- [Requirement]: Nothing but the records beneath, reproduced exactly, should appear in the answer.

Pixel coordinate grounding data
----------------

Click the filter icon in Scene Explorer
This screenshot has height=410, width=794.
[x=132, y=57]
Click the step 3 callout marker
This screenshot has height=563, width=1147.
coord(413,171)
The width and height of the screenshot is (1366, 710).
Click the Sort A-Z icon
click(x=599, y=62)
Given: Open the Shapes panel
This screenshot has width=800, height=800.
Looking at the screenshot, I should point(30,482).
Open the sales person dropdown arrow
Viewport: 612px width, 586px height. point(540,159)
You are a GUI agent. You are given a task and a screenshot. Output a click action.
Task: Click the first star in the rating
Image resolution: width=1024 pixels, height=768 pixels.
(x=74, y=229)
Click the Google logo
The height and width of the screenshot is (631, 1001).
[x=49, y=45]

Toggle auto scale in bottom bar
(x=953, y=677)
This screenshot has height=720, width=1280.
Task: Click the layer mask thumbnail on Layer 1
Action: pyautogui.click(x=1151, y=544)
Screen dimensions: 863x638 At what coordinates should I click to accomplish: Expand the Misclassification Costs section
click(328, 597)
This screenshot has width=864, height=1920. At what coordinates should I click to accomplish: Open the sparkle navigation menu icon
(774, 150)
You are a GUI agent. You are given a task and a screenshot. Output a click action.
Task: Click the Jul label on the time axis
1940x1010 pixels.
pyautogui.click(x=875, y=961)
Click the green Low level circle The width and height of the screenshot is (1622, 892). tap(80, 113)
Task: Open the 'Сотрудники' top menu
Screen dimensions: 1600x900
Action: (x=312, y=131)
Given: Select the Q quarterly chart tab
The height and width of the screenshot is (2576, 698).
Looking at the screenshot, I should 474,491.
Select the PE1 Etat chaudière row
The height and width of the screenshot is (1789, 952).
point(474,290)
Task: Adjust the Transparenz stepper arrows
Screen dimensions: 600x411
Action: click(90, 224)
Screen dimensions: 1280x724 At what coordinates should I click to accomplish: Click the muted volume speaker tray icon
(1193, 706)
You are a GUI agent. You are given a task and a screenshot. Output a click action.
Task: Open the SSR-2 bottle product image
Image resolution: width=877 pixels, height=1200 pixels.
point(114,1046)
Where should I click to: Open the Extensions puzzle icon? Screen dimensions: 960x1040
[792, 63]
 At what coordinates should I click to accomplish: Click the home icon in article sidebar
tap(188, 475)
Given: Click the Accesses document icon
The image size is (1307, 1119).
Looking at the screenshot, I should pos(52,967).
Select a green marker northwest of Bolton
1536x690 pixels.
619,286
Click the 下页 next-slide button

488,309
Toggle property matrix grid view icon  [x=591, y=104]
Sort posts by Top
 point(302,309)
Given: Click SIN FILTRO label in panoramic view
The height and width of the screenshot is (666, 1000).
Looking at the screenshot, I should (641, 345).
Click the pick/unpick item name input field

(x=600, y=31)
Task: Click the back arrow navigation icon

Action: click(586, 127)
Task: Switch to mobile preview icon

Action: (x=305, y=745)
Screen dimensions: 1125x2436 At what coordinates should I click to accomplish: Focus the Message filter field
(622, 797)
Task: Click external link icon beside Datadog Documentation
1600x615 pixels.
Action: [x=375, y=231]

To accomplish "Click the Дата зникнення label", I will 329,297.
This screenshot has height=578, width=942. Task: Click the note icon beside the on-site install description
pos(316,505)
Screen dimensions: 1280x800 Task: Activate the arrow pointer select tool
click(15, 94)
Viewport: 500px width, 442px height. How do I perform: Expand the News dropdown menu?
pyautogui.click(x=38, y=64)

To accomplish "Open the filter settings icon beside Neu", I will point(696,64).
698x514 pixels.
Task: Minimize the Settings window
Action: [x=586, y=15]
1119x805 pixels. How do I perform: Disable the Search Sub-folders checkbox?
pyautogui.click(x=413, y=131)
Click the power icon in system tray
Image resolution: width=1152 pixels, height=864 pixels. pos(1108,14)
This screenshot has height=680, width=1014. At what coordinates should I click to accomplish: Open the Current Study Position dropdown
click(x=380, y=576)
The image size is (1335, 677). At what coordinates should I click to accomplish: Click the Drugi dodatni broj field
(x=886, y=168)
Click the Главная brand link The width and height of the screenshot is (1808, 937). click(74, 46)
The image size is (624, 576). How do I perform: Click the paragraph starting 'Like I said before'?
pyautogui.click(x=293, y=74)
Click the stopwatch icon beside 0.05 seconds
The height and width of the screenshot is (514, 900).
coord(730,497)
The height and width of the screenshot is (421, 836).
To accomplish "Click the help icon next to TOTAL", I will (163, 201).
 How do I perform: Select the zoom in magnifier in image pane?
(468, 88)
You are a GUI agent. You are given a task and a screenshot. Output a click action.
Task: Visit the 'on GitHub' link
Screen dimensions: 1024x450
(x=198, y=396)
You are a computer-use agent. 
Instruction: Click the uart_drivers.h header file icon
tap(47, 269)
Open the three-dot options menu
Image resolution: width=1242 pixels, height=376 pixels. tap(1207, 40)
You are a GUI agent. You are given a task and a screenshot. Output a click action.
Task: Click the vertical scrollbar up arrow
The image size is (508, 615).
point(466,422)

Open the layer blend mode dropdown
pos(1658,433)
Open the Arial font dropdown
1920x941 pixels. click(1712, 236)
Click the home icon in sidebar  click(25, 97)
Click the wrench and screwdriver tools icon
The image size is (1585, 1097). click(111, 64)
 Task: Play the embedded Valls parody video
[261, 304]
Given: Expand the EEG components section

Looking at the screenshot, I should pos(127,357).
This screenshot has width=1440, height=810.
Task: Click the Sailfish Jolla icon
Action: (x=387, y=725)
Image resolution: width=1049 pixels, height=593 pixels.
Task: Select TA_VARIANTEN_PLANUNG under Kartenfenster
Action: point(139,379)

----------------

- [Response below]:
Click the filter icon in Scene Explorer
This screenshot has height=410, width=794.
[x=132, y=57]
Click the step 3 callout marker
This screenshot has height=563, width=1147.
coord(413,171)
The width and height of the screenshot is (1366, 710).
Click the Sort A-Z icon
click(x=599, y=62)
Given: Open the Shapes panel
This screenshot has width=800, height=800.
Looking at the screenshot, I should point(30,482).
Open the sales person dropdown arrow
Viewport: 612px width, 586px height. point(540,159)
You are a GUI agent. You are given a task and a screenshot. Output a click action.
Task: Click the first star in the rating
Image resolution: width=1024 pixels, height=768 pixels.
(x=74, y=229)
Click the Google logo
The height and width of the screenshot is (631, 1001).
[x=49, y=45]

Toggle auto scale in bottom bar
(x=953, y=677)
This screenshot has height=720, width=1280.
Task: Click the layer mask thumbnail on Layer 1
Action: pyautogui.click(x=1151, y=544)
Screen dimensions: 863x638 At what coordinates should I click to accomplish: Expand the Misclassification Costs section
click(328, 597)
This screenshot has width=864, height=1920. At what coordinates should I click to accomplish: Open the sparkle navigation menu icon
(774, 150)
You are a GUI agent. You are given a task and a screenshot. Output a click action.
Task: Click the Jul label on the time axis
1940x1010 pixels.
pyautogui.click(x=875, y=961)
Click the green Low level circle The width and height of the screenshot is (1622, 892). tap(80, 113)
Task: Open the 'Сотрудники' top menu
Screen dimensions: 1600x900
Action: (x=312, y=131)
Given: Select the Q quarterly chart tab
The height and width of the screenshot is (2576, 698).
Looking at the screenshot, I should 474,491.
Select the PE1 Etat chaudière row
The height and width of the screenshot is (1789, 952).
point(474,290)
Task: Adjust the Transparenz stepper arrows
Screen dimensions: 600x411
Action: click(90, 224)
Screen dimensions: 1280x724 At what coordinates should I click to accomplish: Click the muted volume speaker tray icon
(1193, 706)
You are a GUI agent. You are given a task and a screenshot. Output a click action.
Task: Open the SSR-2 bottle product image
Image resolution: width=877 pixels, height=1200 pixels.
point(114,1046)
Where should I click to: Open the Extensions puzzle icon? Screen dimensions: 960x1040
[792, 63]
 At what coordinates should I click to accomplish: Click the home icon in article sidebar
tap(188, 475)
Given: Click the Accesses document icon
The image size is (1307, 1119).
Looking at the screenshot, I should pos(52,967).
Select a green marker northwest of Bolton
1536x690 pixels.
619,286
Click the 下页 next-slide button

488,309
Toggle property matrix grid view icon  [x=591, y=104]
Sort posts by Top
 point(302,309)
Given: Click SIN FILTRO label in panoramic view
The height and width of the screenshot is (666, 1000).
Looking at the screenshot, I should (641, 345).
Click the pick/unpick item name input field

(x=600, y=31)
Task: Click the back arrow navigation icon

Action: click(586, 127)
Task: Switch to mobile preview icon

Action: (x=305, y=745)
Screen dimensions: 1125x2436 At what coordinates should I click to accomplish: Focus the Message filter field
(622, 797)
Task: Click external link icon beside Datadog Documentation
1600x615 pixels.
Action: [x=375, y=231]

To accomplish "Click the Дата зникнення label", I will 329,297.
This screenshot has height=578, width=942. Task: Click the note icon beside the on-site install description
pos(316,505)
Screen dimensions: 1280x800 Task: Activate the arrow pointer select tool
click(15, 94)
Viewport: 500px width, 442px height. How do I perform: Expand the News dropdown menu?
pyautogui.click(x=38, y=64)

To accomplish "Open the filter settings icon beside Neu", I will point(696,64).
698x514 pixels.
Task: Minimize the Settings window
Action: [x=586, y=15]
1119x805 pixels. How do I perform: Disable the Search Sub-folders checkbox?
pyautogui.click(x=413, y=131)
Click the power icon in system tray
Image resolution: width=1152 pixels, height=864 pixels. pos(1108,14)
This screenshot has height=680, width=1014. At what coordinates should I click to accomplish: Open the Current Study Position dropdown
click(x=380, y=576)
The image size is (1335, 677). At what coordinates should I click to accomplish: Click the Drugi dodatni broj field
(x=886, y=168)
Click the Главная brand link The width and height of the screenshot is (1808, 937). click(74, 46)
The image size is (624, 576). How do I perform: Click the paragraph starting 'Like I said before'?
pyautogui.click(x=293, y=74)
Click the stopwatch icon beside 0.05 seconds
The height and width of the screenshot is (514, 900).
coord(730,497)
The height and width of the screenshot is (421, 836).
To accomplish "Click the help icon next to TOTAL", I will (163, 201).
 How do I perform: Select the zoom in magnifier in image pane?
(468, 88)
You are a GUI agent. You are given a task and a screenshot. Output a click action.
Task: Visit the 'on GitHub' link
Screen dimensions: 1024x450
(x=198, y=396)
You are a computer-use agent. 
Instruction: Click the uart_drivers.h header file icon
tap(47, 269)
Open the three-dot options menu
Image resolution: width=1242 pixels, height=376 pixels. tap(1207, 40)
You are a GUI agent. You are given a task and a screenshot. Output a click action.
Task: Click the vertical scrollbar up arrow
The image size is (508, 615).
point(466,422)

Open the layer blend mode dropdown
pos(1658,433)
Open the Arial font dropdown
1920x941 pixels. click(1712, 236)
Click the home icon in sidebar  click(25, 97)
Click the wrench and screwdriver tools icon
The image size is (1585, 1097). click(111, 64)
 Task: Play the embedded Valls parody video
[261, 304]
Given: Expand the EEG components section

Looking at the screenshot, I should pos(127,357).
This screenshot has width=1440, height=810.
Task: Click the Sailfish Jolla icon
Action: (x=387, y=725)
Image resolution: width=1049 pixels, height=593 pixels.
Task: Select TA_VARIANTEN_PLANUNG under Kartenfenster
Action: point(139,379)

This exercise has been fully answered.